Your goal: Each entry that appears below should be restated word for word.

Items listed in a dataset
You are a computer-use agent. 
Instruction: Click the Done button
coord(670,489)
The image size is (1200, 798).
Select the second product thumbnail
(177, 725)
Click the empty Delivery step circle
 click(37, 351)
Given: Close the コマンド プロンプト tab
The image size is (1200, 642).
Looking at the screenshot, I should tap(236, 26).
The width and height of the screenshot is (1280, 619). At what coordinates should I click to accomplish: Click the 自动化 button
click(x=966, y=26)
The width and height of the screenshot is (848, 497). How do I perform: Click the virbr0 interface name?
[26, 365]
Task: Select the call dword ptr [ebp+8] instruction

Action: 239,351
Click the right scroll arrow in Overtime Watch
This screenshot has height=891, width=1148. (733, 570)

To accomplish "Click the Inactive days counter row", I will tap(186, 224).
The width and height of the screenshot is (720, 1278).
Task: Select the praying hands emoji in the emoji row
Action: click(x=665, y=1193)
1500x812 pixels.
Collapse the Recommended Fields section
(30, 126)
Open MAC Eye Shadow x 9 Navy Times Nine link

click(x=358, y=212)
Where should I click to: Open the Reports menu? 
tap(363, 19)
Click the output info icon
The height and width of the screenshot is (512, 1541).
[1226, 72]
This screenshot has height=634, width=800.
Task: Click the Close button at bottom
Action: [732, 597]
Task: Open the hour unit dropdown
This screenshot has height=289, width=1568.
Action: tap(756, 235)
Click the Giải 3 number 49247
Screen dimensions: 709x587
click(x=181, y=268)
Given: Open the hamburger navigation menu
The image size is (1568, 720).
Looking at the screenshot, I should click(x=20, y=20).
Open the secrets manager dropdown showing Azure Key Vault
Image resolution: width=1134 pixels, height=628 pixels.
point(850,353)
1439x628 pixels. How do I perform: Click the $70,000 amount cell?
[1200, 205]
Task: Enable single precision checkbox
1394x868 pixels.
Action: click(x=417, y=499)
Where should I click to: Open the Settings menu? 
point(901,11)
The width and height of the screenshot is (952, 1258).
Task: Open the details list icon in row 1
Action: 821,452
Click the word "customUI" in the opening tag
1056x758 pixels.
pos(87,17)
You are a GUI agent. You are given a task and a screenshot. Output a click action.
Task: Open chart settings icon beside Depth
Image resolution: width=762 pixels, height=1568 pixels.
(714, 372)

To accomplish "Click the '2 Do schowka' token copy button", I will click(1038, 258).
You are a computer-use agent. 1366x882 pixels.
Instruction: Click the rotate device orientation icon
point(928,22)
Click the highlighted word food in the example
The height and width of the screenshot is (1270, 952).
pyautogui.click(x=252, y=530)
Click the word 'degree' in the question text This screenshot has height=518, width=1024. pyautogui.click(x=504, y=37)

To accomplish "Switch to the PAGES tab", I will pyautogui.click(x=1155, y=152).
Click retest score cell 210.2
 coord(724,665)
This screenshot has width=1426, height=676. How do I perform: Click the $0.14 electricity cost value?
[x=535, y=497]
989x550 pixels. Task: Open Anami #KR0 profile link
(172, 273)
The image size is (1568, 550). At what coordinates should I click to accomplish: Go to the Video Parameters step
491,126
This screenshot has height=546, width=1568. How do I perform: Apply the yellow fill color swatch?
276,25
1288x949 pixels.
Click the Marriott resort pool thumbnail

Completed exercise:
You are a computer-use agent. 
Instruction: Click the Done button
coord(670,489)
The image size is (1200, 798).
Select the second product thumbnail
(177, 725)
Click the empty Delivery step circle
 click(37, 351)
Given: Close the コマンド プロンプト tab
The image size is (1200, 642).
Looking at the screenshot, I should tap(236, 26).
The width and height of the screenshot is (1280, 619). At what coordinates should I click to accomplish: Click the 自动化 button
click(x=966, y=26)
The width and height of the screenshot is (848, 497). How do I perform: Click the virbr0 interface name?
[26, 365]
Task: Select the call dword ptr [ebp+8] instruction

Action: 239,351
Click the right scroll arrow in Overtime Watch
This screenshot has height=891, width=1148. (733, 570)

To accomplish "Click the Inactive days counter row", I will tap(186, 224).
The width and height of the screenshot is (720, 1278).
Task: Select the praying hands emoji in the emoji row
Action: click(x=665, y=1193)
1500x812 pixels.
Collapse the Recommended Fields section
(30, 126)
Open MAC Eye Shadow x 9 Navy Times Nine link

click(x=358, y=212)
Where should I click to: Open the Reports menu? 
tap(363, 19)
Click the output info icon
The height and width of the screenshot is (512, 1541).
[1226, 72]
This screenshot has height=634, width=800.
Task: Click the Close button at bottom
Action: [732, 597]
Task: Open the hour unit dropdown
This screenshot has height=289, width=1568.
Action: tap(756, 235)
Click the Giải 3 number 49247
Screen dimensions: 709x587
click(x=181, y=268)
Given: Open the hamburger navigation menu
The image size is (1568, 720).
Looking at the screenshot, I should click(x=20, y=20).
Open the secrets manager dropdown showing Azure Key Vault
Image resolution: width=1134 pixels, height=628 pixels.
point(850,353)
1439x628 pixels. How do I perform: Click the $70,000 amount cell?
[1200, 205]
Task: Enable single precision checkbox
1394x868 pixels.
Action: click(x=417, y=499)
Where should I click to: Open the Settings menu? 
point(901,11)
The width and height of the screenshot is (952, 1258).
Task: Open the details list icon in row 1
Action: 821,452
Click the word "customUI" in the opening tag
1056x758 pixels.
pos(87,17)
You are a GUI agent. You are given a task and a screenshot. Output a click action.
Task: Open chart settings icon beside Depth
Image resolution: width=762 pixels, height=1568 pixels.
(714, 372)

To accomplish "Click the '2 Do schowka' token copy button", I will click(1038, 258).
You are a computer-use agent. 1366x882 pixels.
Instruction: Click the rotate device orientation icon
point(928,22)
Click the highlighted word food in the example
The height and width of the screenshot is (1270, 952).
pyautogui.click(x=252, y=530)
Click the word 'degree' in the question text This screenshot has height=518, width=1024. pyautogui.click(x=504, y=37)

To accomplish "Switch to the PAGES tab", I will pyautogui.click(x=1155, y=152).
Click retest score cell 210.2
 coord(724,665)
This screenshot has width=1426, height=676. How do I perform: Click the $0.14 electricity cost value?
[x=535, y=497]
989x550 pixels. Task: Open Anami #KR0 profile link
(172, 273)
The image size is (1568, 550). At what coordinates should I click to accomplish: Go to the Video Parameters step
491,126
This screenshot has height=546, width=1568. How do I perform: Apply the yellow fill color swatch?
276,25
1288x949 pixels.
Click the Marriott resort pool thumbnail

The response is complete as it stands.